Towards a civic-education programme for national transformation

Dear Editor,

THE PPP/C government has made massive strides in initiating the physical transformation of Guyana: Roads, bridges, housing schemes, and energy projects are reshaping our national landscape. Yet the greater challenge now lies ahead: transforming our civic culture — our values, attitudes and behaviours in relation to ourselves, our communities and our nation.

As its manifesto recognises, this task requires a bold and intentional civic- education programme. But civic education cannot be confined to the classroom. It must be embedded in the everyday experiences that allow citizens to see themselves as part of something larger than family or group. It must be lived in the public spaces where Guyanese encounter one another, share traditions and imagine a collective future.

Global research underscores this point. Professor Fernando Reimers (2023) shows, through comparative work in Japan, Singapore, South Africa, and the United States, that civic education flourishes when it is tied to national realities and supported by deliberate state action. Where it is neglected, democratic values weaken, polarisation rises, and citizens withdraw from one another. Guyana stands at such crossroads.

Here, the idea of imagined communities, as developed by Benedict Anderson, is instructive. Anderson reminds us that nations are not simply legal structures or borders; they are imagined into being through shared practices, stories, and spaces. Citizens must encounter their nation not only in constitutions, but in everyday life, through rituals, festivals, leisure, and shared public environments.

This is why civic education must be woven deliberately into Guyana’s social fabric. Beyond schools, it must extend into tourism, culture, media, and community life. Tourism, in particular, offers powerful lessons. Ironically, it is often when international visitors arrive that locals rediscover the value of rivers, mountains, towns, and cultural spaces. Rather than dismiss this irony, we should harness it.

But to do so, our tourism policy must expand. For too long, Guyana’s tourism has been equated with ecotourism alone. While ecotourism is valuable, it cannot carry the entire civic load. Citizens also need lifestyle tourism: riverside cafés along our rivers and canals; mountain and savannah retreats; open-air leisure spaces along new highways and structured night markets in Georgetown and regional towns and townships. These are not frivolities. They are investments in social cohesion and civic pride.

Evidence from other societies bears this out. In Thailand, night markets are more than commercial venues: they are civic spaces where people of all backgrounds meet, eat, listen to music, window-shop, and coexist peacefully. They are gathering places for people to mix and mingle. Domestic tourism there contributes over US$34 billion annually, with citizens travelling widely within their own country, discovering landscapes and cultures. Such practices strengthen the national imagination. Floating markets and riverside cafés double as cultural schools where people reconnect with identity and tradition. The lesson for Guyana is that lifestyle tourism can be a living classroom of democracy, providing spaces where unity is practised rather than preached.
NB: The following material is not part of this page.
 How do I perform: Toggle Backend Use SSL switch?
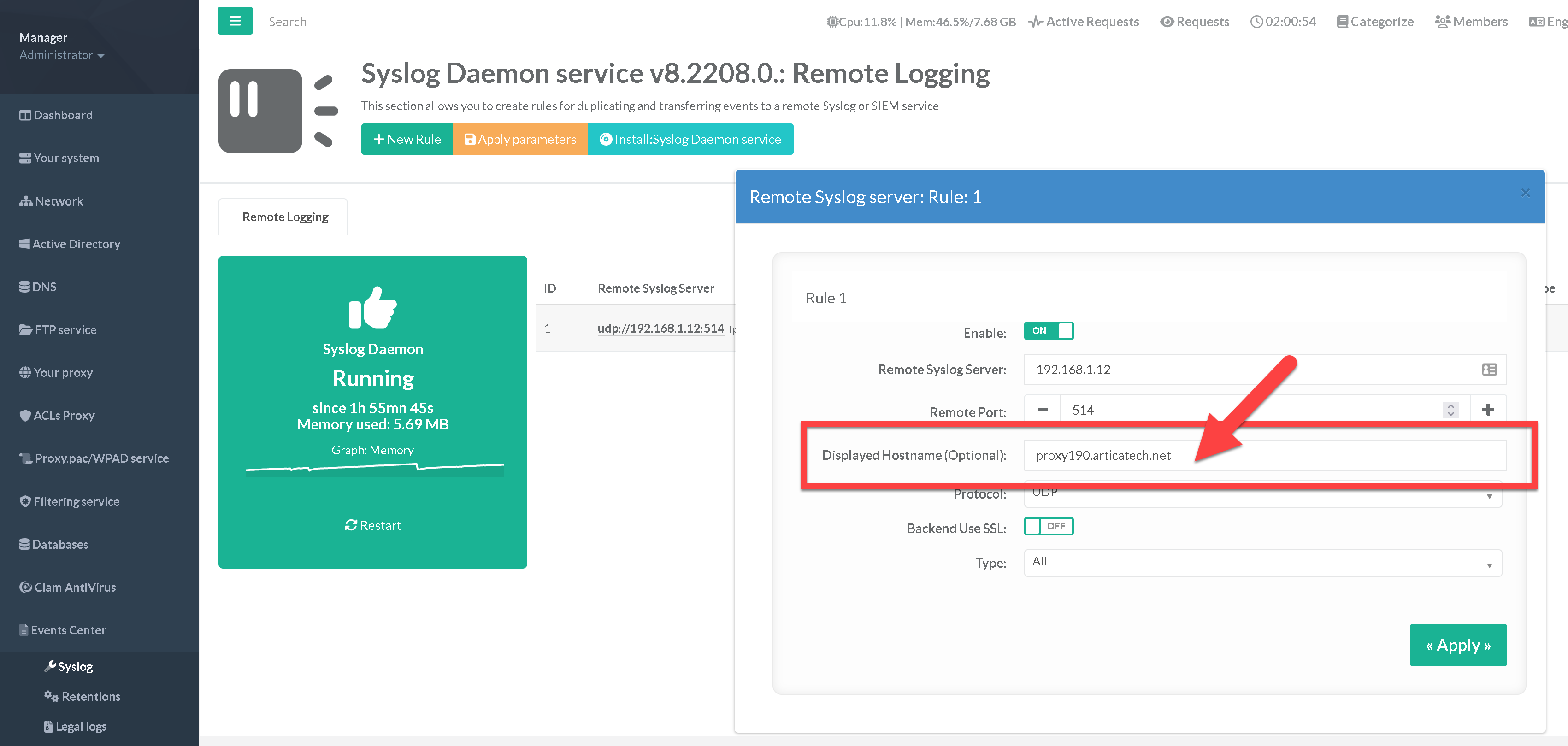coord(1048,526)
Guyana, too, has these assets: mighty rivers, fertile savannahs, mountain ranges, rich cultural traditions, and diverse urban centres. What is missing is the deliberate alignment of policies to transform these assets into civic spaces. The Ministry of Tourism, Industry and Commerce can seed investments in lifestyle tourism; the Department of Public Information can showcase these enhanced  spaces as places to enjoy peacefully and symbols of nationhood; the Ministry of Culture, Youth and Sport can embed them into programmes of youth  tours  and social experience. Working together, they can help weave the social fabric of One Guyana.

The dangers of neglect are real. Race-based mobilisation in politics, economic dependence on extractive industries, and media polarisation threaten to narrow civic horizons. Left unaddressed, these forces could undermine the incipient national unity the government has painstakingly built. As Professor Reimers warns, civic education withers when democracies are under stress. But with foresight, Guyana can steer away from this.
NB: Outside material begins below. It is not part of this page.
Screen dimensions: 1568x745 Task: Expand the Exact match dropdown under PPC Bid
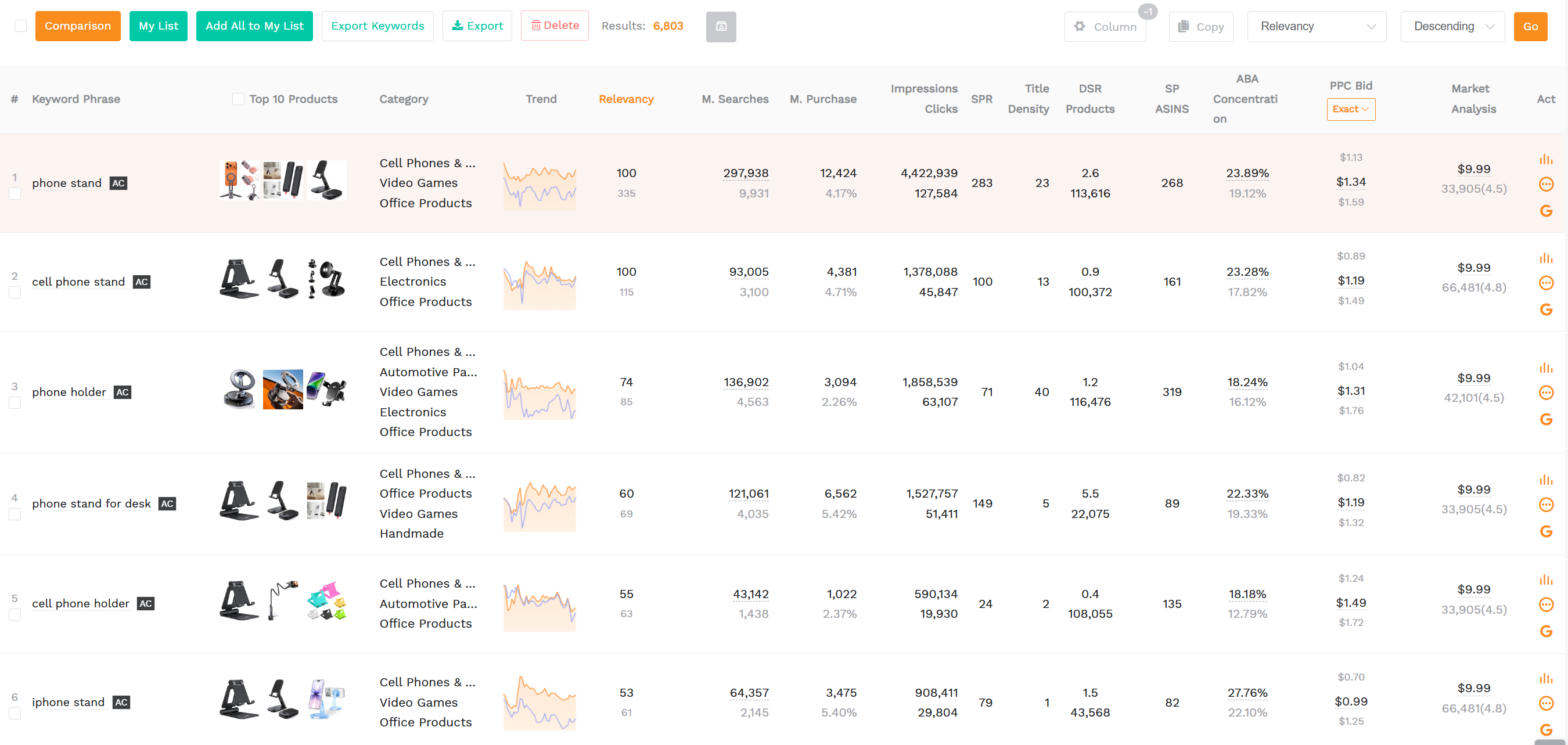point(1351,109)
Civic culture is never built by instruction alone. It flourishes when education, tourism, media, and culture converge to provide lived opportunities for people to act as citizens. When a family gathers at a riverside café, when  people share space at a night market, when  families travel to see parts of the country they had never visited—these are acts of nation-building. They are moments when people imagine Guyana not just as a place of residence, but also as a shared home.

The PPP/C government has already proven it can deliver physical transformation. Its next historic task is the democratic transformation of the Guyanese spirit itself. A bold civic-education programme, anchored in schools, reinforced by state media, and expanded through lifestyle tourism and cultural spaces, offers the surest path to make this transformation real and lasting. It is how we move from infrastructure to identity, from development to unity, from aspiration to the lived reality of One Guyana.